Thanks for all your help!

Lars Wettmann
Lars Wettmann
15,376 Points

I don't get it. I have this - so the same as you guys basically, but "Task 1 is no longer passing"... why are the tips from the testing so unhelpful?? Where's the error?

from django.core.urlresolvers import reverse_lazy
from django.contrib.auth import authenticate
from django.views import generic

from . import forms


class SignUp(generic.CreateView):
    form_class = forms.UserCreateForm
    template_name = 'accounts/signup.html'
    success_url = reverse_lazy('products:list')
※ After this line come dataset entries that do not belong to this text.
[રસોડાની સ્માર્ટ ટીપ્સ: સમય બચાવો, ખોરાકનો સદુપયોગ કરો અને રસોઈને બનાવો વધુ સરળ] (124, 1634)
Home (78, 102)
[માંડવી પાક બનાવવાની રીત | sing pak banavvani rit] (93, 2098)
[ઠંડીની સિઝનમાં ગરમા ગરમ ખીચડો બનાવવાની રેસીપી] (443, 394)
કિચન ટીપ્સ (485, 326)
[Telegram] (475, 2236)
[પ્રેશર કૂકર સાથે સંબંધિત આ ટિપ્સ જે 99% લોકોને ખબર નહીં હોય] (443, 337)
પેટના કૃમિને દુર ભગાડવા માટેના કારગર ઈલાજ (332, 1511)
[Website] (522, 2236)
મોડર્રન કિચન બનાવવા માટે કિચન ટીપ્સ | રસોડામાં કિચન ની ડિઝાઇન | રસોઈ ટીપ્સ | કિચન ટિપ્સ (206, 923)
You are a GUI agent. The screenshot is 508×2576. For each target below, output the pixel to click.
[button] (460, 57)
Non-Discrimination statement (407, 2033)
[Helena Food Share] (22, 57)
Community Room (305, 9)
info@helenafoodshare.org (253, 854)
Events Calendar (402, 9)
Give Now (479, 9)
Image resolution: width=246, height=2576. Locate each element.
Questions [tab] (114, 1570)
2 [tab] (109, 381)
    def form_valid(self, form):
        res = super().form_valid(form)
        user = authenticate(username=form.cleaned_data['username'], password=form.cleaned_data['password1'])
        if user is not None:
            if user.is_active:
                login(self.request, user)
        return res
Kenneth Love
Kenneth Love
Treehouse Guest Teacher

You'll get the "step 1 is no longer passing" error when a step after the first has a fatal error. It's hard/impossible to catch these errors in our code runner so...I can't give you a better error message or I would.

Your problem here, though, is that you used login without importing it.

Lars Wettmann
Lars Wettmann
15,376 Points

Ah, Kenneth Love ... thanks for clarifying .. and Uff.. so stupid of me. Sorry for bothering you guys.

Kenneth Love
Kenneth Love
Treehouse Guest Teacher

Not stupid at all! We all miss imports from time to time, especially when we can't get that kind of debugger easily.